──────── EXTRACTED TEXT
Thursday, October 15, 2009

The Fear of Mediocrity

University used to be a time for reflection. It was time well spent away from all distractions to figure out how to live the 40-60 years ahead of you, what to accomplish within that short time. I wonder how much of this kind of musing still occurs today, in the daily lives of undergraduate university students. I won't expect there to be many.

Perhaps they already figured out what they want to do, where they “fit” in society. Maybe they feel that the economy does not allow for that kind of luxury – the luxury of doing something beyond mere stagnation. Well, idealism is a luxury, isn't it?

Norman Bethune is said to have feared mediocrity. He had a peculiar intolerance towards it. Bethune is a surgeon who helped the Chinese resistance against the Japanese invasion, and is one of the few westerners hailed as a hero by the Chinese. In some sense he is the perfect idealist – he gave up the comforts of Canada to work in the battlefields in China, because that's where people needed him the most. Yet his lonely life in China made his life anything but ideal. During his days in China he longed for an English newspaper, yet what he got was a case of blood poisoning that resulted in his death in a tiny Hebei village.

It's fitting to recall this saying about how you should aim for the moon, because even if you don't make it you'd land on one of the stars. What they fail to mention is that the journey to the stars is both lonely and lengthy, and the years spent in the darkness of space are irredeemable. In fact, you often don't know where you're going, and may never get there! The universe is big – so incredibly big – and the chances that we can make a true impact are so tiny that some of us think of it as negligible.

If idealism is not luxurious, what does mediocrity have to offer? The work-8-hour-days-till-you're-40-then-have-a-midlife-crisis plan? The rat race? The push to publish, publish, publish? I'd say that the concept of mediocrity is much like the concept of degeneracy in Mathematics: you see the endless possibilities, the countless dimensions that can be spanned by the hyperplane, only to find that all the parameters cancel out and you are left with a single point in the space. The mediocre life is also the unexamined life, and as Socrates said, the unexamined life is not worth living.
────────────────
──────── RECORDS SHOWN
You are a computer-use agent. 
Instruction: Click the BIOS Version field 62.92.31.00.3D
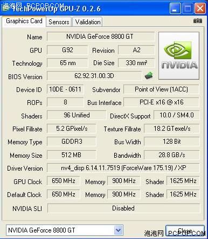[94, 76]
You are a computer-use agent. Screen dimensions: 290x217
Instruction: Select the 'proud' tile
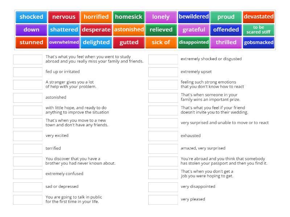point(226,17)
────────────────
──────── RECORDS SHOWN
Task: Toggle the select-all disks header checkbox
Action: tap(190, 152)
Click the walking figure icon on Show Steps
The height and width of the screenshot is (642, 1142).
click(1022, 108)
────────────────
**ACTIVITY LIST**:
A. Summarize the essay on the fear of mediocrity in two sentences.
B. Write a continuation of the essay on the fear of mediocrity, picking up after its final sentence.

**ANSWERS BY ITEM NUMBER**:
A. The essay wonders whether today's undergraduates still use university as a time to reflect on how to live their lives, and it cites Norman Bethune, a surgeon said to have feared mediocrity, who left the comforts of Canada to aid the Chinese resistance against the Japanese invasion but lived a lonely life there and died of blood poisoning in a Hebei village. It warns that aiming high can mean a lonely, lengthy journey with only a tiny chance of true impact, yet it holds that mediocrity offers only the eight-hour-day plan and the rat race, likening it to degeneracy in mathematics and citing Socrates's saying that the unexamined life is not worth living.

B.
I remember in philosophy class in grade 12, we had to answer the question, “Is Socrates a great man?” As I loved being the devil's advocate, I wrote a piece about how Socrates was not a great man. My argument was this: many other people at the time may have mused about life as well, and had similar ideas. Socrates could have been an average man who happened to be vocal and have a large follower. Thinking back, I'm ashamed of having argued that. A man who could think like Socrates is indeed rare. Besides, would anyone else but the idealist die for his ideas?

You may comment, quite rightly so, that the insane person may do the same. You may go further to say that the idealist is insane. What is more precious than a simple life enjoyed, pleasure maximized, and happiness sustained? If Bethune could live again, would he have stayed in Canada?

I hope that even if Bethune choose to stay in Canada, he would do so not because of a shift in ideology, but as a result of knowing that China is not as glamorous as he had thought. He may not choose China again, but I don't think he would stoop to mediocrity. He will shine in other ways.

Mediocrity is too safe. The riskiest thing one can do in today's society is to play safe. It guarantees the bare minimum out of all that life offers: the dull and unexamined life that have zero impact on your person and the world. It is a life that you can live over and over and over again without growth. No matter how little chance we have of making a difference in ourselves, our own world or the world at large, that chance is worth taking. Because really, what else can we live for?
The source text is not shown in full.